Teaching
At Princeton, I developed two new courses, one for the MPP and MPA program of the Woodrow Wilson School of Public and International Affairs, and the other one cross listed in both Psychology and the Energy&Environment track of the Andlinger Center within the School of Engineering. The WWS course is entitled Behavioral Science in Energy and Environmental Policy (see below, to be taught in the second half of the Spring 2020 semester). The PSY/ENE course is entitled Human Factors 2.0: Psychology for Engineering, Energy, and Environmental Decisions (see below, to be taught in the Fall 2019 semester). I also adapted my MBA Managerial Negotiations class for the WWS MPA/MPP program. The new course is entitled Negotiations and Conflict (see below, to be taught in the first half of the Spring 2020 semester).
Business of Climate Change
The Business of Climate Change: Investing and Managing in a Changing Environment
Columbia Business School
A half-semester MBA elective taught by:
Patrick Bolton, Kent Daniel, Geoffrey Heal and Elke Weber.

» Provided data:
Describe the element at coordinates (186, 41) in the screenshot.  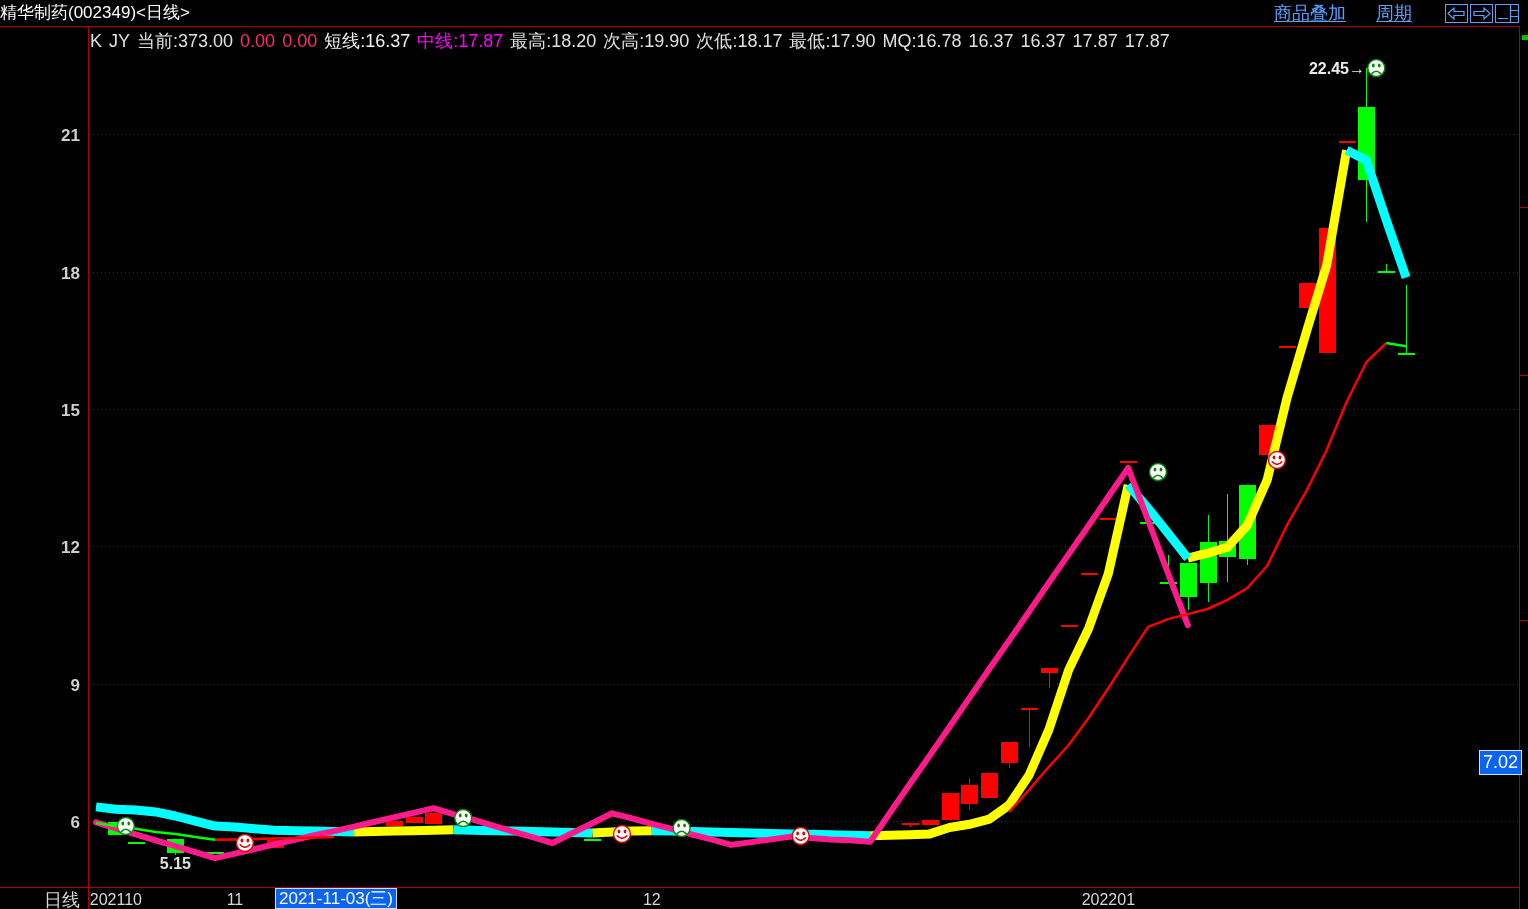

» Problem requirements: According to the teaching text, in which semester is Human Factors 2.0: Psychology for Engineering, Energy, and Environmental Decisions to be taught?

» Answer to this problem: The Fall 2019 semester.